Heute, am 25. Juni 2021, passierte das mit Spannung erwartete Gesetz zur Förderung verbrauchergerechter Angebote im Rechtsdienstleistungsmarkt, auch „Legal Tech-Gesetz“ genannt, erfolgreich den Bundesrat und wird wohl am 01. Oktober dieses Jahres in Kraft treten. Unumstritten ist das Gesetz, das der Anpassung des Rechtsdienstleistungsrechts aufgrund der technologiegetriebenen Entwicklungen im Rechtsmarkt dient, nicht. Während manche Jurist*innen die Lauterkeit des etablierten Rechtsdienstleistungsmarktes gefährdet sehen und eine Kommerzialisierung des Rechts befürchten, begrüßen andere Expert*innen – wie der von uns zu diesem Thema befragte Legal Tech-Unternehmer Dr. Benedikt M. Quarch – den gesetzgeberischen Vorstoß, bemängeln jedoch zugleich, dass das neue Gesetz zu kurz greife.
Warum das Gesetz entstand
Auslöser des neuen Gesetzes war das Urteil des Bundesgerichtshofs zum Legal Tech-Anbieter wenigermiete.de aus dem Jahr 2019. Der BGH hatte dem Anbieter erlaubt, bei Vereinbarung eines Erfolgshonorars und ohne Kostenrisiko für die Kundschaft durch Finanzierung der Verfahrenskosten, Ansprüche aus der Mietpreisbremse als Inkassodienstleister geltend zu machen. Aus dem Urteil ergab sich somit eine Gestattung von umfassenden Rechtsdienstleistungen im Rahmen des Inkassos, wenn diese für Rechtssuchende sinnvoll sind.
Im Vordergrund der gesetzgeberischen Intention hinter dem Gesetzentwurf steht der Begriff der Kohärenz. Durch eine Abschwächung der Widersprüche zwischen dem Inkassorecht des RDG und dem Anwaltsrecht der BRAO und des RVG soll mehr Chancengleichheit zwischen Legal Tech-Anbietern und der Anwaltschaft hergestellt werden. Von der beiderseitigen Anpassung des anwaltlichen Berufs- und Vergütungsrechts an das Recht der Inkassodienstleister wird die Entstehung eines kohärenten Regulierungssystems für Rechtsdienstleistungen anwaltlicher und nicht-anwaltlicher Anbieter bezweckt.

_GEGEBENE DATEN:_

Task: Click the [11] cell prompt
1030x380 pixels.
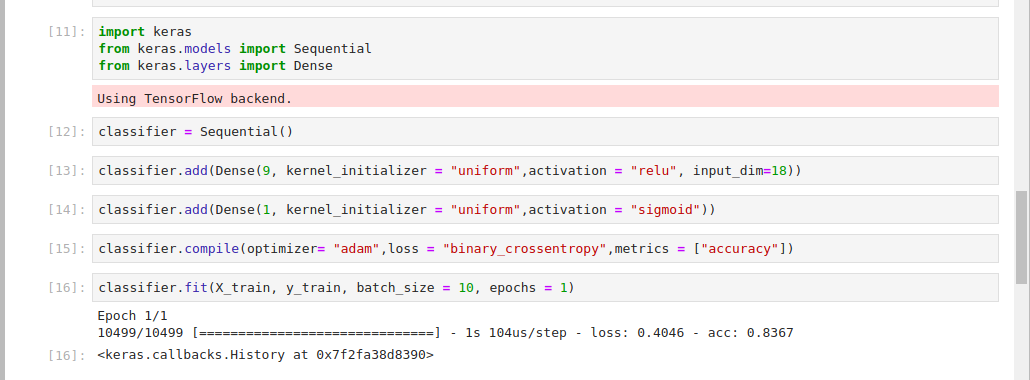Action: pos(67,32)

_ZU ERLEDIGENDE AUFGABEN:_
1. Schreiben Sie aus dem Artikel zum Legal Tech-Gesetz alles von „Im Vordergrund der“ bis hinunter zu „nicht-anwaltlicher Anbieter bezweckt.“ wortgetreu ab.
2. Beantworten Sie anhand des Artikels zum Legal Tech-Gesetz diese Fragen:
(a) An welchem Tag passierte das Gesetz den Bundesrat?
(b) Zu welchem Legal Tech-Anbieter erging das Urteil des Bundesgerichtshofs, das das Gesetz auslöste?
(c) Welcher Begriff steht im Vordergrund der gesetzgeberischen Intention?

_LÖSUNGEN:_
1.
Im Vordergrund der gesetzgeberischen Intention hinter dem Gesetzentwurf steht der Begriff der Kohärenz. Durch eine Abschwächung der Widersprüche zwischen dem Inkassorecht des RDG und dem Anwaltsrecht der BRAO und des RVG soll mehr Chancengleichheit zwischen Legal Tech-Anbietern und der Anwaltschaft hergestellt werden. Von der beiderseitigen Anpassung des anwaltlichen Berufs- und Vergütungsrechts an das Recht der Inkassodienstleister wird die Entstehung eines kohärenten Regulierungssystems für Rechtsdienstleistungen anwaltlicher und nicht-anwaltlicher Anbieter bezweckt.

2.
(a) Am 25. Juni 2021.
(b) Zu wenigermiete.de.
(c) Der Begriff der Kohärenz.